Like all romances, even a monsoon flirtation has its seamy side. Booking a car to get to work becomes a daily nightmare. Rainy day traffic – of which you are part – can put even the biggest sentimentalist off the season. Then there are those dangerous walks on the street, where you begin by trying to stay dry and end up simply trying to stay alive. Horrors range from deadly manholes and leptospirosis on the one hand, to muck traps and oil slicks on the other. From being amazed to annoyed, the monsoon elicits a rainbow of emotions. And we let ourselves be played every year. I attribute much of this gullibility to the lure of chai and pakoras, that seductive symbol for the good life as it was lived by generations before us.

A freshly-fried pakora on a stormy day. We all have our favourites, whether it is a thinly- sliced potato bhajiya or a spiky onion one. We’ve all bitten lustily, and mistakenly, into a green chilli bhajiya. Been underwhelmed by a gobhi or baigan offering. But the truth of the batter is, we are a nation of deep-fried desires. I see in my future a well-intentioned yet utterly neglected air-fryer as a concession to my rapidly hardening arteries.

Rainy-day scene

Then of course, there are all the rain-revering cultural references. From Miya Tansen’s Raag Malhar to Nargis and Raj Kapoor huddled under an umbrella, rain and our creative imagination share a primal bond. Even in our overcrowded, underprepared cities, millions of love stories play out at railway stations and waterfronts, bus stops and vada pav stalls day after rainy day. Stolen kisses in autos and gallantly loaned jackets in a sudden squall. Pressure-cooker meals over the weekend, when neighbours are all the company you’ll need – or get. The tuneless symphony of lightning and thunder. The hoped-for shutdowns of offices and schools, followed by the fervent wish for a back-on-its-feet city.

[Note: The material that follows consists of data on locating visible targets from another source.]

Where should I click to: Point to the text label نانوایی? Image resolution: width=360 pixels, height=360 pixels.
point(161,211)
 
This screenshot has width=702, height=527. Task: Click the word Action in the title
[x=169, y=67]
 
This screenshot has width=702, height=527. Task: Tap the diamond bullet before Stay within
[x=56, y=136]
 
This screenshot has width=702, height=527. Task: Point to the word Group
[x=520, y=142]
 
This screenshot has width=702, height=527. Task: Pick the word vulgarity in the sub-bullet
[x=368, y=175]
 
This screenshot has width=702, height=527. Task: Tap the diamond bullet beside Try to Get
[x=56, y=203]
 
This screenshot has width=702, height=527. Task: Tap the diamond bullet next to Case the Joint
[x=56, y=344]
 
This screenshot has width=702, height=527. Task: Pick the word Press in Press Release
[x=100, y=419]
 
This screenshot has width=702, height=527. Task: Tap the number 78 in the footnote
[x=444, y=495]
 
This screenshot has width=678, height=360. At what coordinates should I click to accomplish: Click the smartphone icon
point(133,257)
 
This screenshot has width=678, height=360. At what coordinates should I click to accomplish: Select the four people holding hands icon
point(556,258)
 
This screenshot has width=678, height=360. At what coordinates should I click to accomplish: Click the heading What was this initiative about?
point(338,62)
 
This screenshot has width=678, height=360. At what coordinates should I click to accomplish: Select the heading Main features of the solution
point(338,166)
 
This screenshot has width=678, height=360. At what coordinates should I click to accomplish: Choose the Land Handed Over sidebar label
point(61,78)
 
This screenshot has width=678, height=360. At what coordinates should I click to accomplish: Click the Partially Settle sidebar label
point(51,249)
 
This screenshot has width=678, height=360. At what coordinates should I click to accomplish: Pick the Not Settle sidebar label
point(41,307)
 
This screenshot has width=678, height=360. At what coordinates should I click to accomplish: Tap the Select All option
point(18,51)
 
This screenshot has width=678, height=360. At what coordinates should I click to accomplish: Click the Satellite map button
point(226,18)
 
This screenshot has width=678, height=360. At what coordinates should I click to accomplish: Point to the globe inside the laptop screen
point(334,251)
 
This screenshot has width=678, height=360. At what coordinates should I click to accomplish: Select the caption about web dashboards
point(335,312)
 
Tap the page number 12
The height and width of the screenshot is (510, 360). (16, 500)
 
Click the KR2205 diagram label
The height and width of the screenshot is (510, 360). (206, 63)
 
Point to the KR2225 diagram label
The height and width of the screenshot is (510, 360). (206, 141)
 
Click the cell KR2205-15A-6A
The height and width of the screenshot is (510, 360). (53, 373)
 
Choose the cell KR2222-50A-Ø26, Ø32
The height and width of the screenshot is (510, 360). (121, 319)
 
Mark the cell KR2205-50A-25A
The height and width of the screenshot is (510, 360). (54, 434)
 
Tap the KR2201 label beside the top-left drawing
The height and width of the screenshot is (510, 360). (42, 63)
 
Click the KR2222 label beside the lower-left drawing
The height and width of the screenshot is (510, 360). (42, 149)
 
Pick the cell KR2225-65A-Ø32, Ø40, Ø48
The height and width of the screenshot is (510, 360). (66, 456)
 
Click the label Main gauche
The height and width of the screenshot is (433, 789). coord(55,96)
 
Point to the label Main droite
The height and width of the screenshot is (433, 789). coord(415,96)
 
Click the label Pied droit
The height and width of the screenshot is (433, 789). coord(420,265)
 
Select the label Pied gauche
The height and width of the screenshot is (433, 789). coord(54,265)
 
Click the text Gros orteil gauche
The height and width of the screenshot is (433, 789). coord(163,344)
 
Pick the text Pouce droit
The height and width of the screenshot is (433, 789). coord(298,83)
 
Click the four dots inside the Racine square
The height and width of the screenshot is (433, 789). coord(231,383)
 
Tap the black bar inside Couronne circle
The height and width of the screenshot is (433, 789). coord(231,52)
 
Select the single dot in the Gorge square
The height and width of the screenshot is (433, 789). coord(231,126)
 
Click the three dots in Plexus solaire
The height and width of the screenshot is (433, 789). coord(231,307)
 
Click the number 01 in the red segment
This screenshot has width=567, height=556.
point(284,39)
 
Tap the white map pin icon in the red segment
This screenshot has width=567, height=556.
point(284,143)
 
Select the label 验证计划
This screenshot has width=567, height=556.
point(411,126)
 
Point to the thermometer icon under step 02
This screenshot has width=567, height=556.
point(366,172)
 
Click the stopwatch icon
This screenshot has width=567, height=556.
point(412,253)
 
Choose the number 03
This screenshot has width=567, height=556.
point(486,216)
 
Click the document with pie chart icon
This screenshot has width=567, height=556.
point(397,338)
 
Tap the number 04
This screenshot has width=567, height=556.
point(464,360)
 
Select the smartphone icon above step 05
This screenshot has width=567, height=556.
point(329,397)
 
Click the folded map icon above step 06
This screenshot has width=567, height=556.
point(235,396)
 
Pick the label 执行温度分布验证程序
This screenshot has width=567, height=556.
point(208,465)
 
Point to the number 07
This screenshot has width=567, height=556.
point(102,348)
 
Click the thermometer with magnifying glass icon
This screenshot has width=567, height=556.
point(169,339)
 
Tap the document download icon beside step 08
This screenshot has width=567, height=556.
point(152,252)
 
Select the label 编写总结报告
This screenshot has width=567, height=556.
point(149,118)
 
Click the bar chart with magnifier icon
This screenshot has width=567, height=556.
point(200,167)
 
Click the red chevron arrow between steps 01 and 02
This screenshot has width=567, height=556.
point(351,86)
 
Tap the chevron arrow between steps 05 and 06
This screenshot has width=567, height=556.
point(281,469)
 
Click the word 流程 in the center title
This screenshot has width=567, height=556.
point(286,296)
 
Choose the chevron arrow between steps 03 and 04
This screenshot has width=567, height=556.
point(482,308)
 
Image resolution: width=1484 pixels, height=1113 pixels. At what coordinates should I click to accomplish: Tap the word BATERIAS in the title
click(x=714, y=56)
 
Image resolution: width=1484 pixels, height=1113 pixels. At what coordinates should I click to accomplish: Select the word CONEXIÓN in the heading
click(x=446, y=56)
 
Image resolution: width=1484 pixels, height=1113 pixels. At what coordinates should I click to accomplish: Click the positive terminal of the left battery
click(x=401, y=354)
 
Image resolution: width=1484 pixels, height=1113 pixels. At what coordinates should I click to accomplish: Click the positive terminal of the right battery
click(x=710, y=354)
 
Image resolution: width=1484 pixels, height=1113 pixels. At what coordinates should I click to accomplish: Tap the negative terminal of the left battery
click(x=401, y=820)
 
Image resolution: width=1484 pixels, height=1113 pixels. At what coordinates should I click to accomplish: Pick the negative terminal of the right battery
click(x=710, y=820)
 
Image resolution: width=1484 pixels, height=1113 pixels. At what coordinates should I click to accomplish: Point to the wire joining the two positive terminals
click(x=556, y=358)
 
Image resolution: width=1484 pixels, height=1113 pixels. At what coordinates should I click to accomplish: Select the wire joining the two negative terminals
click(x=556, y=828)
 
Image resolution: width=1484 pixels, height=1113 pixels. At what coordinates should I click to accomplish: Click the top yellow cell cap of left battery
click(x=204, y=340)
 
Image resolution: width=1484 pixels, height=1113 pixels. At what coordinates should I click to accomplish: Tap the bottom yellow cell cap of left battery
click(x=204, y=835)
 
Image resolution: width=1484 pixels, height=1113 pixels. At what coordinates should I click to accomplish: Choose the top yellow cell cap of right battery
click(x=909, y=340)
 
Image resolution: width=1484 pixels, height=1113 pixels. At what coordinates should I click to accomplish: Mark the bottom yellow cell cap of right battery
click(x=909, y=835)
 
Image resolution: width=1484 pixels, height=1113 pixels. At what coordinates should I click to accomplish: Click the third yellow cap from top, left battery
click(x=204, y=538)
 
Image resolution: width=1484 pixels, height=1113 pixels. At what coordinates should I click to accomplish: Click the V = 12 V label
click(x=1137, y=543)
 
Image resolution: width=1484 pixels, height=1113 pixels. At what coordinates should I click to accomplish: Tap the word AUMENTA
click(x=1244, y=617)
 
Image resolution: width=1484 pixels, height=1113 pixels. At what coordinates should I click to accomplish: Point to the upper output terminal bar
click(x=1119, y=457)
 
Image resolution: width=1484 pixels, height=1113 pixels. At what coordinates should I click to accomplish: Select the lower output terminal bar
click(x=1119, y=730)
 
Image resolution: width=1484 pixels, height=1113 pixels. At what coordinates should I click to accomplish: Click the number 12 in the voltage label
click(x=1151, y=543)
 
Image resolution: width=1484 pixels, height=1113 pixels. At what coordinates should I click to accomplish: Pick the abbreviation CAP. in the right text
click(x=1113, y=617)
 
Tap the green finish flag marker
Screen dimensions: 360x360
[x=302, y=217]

The image of Nargis and Raj Kapoor from Shree 420 (1955) huddled under an umbrella remains an iconic one
The image of Nargis and Raj Kapoor from Shree 420 (1955) huddled under an umbrella remains an iconic one

Every year in school, the cheerless art teacher would predictably ask us to draw a rainy-day scene. My artistic skills never went beyond stick figures in strange, inhuman poses. But I always envied my classmates’ relatively sophisticated drawings. Invariably, their pictures would involve children sailing paper boats in a puddle. This year, I plan on putting the cliché to the test: I shall steer my own paper boat in the rain. Wait. I swear I just heard a cuckoo crying out its approval. And now I’m craving pakoras.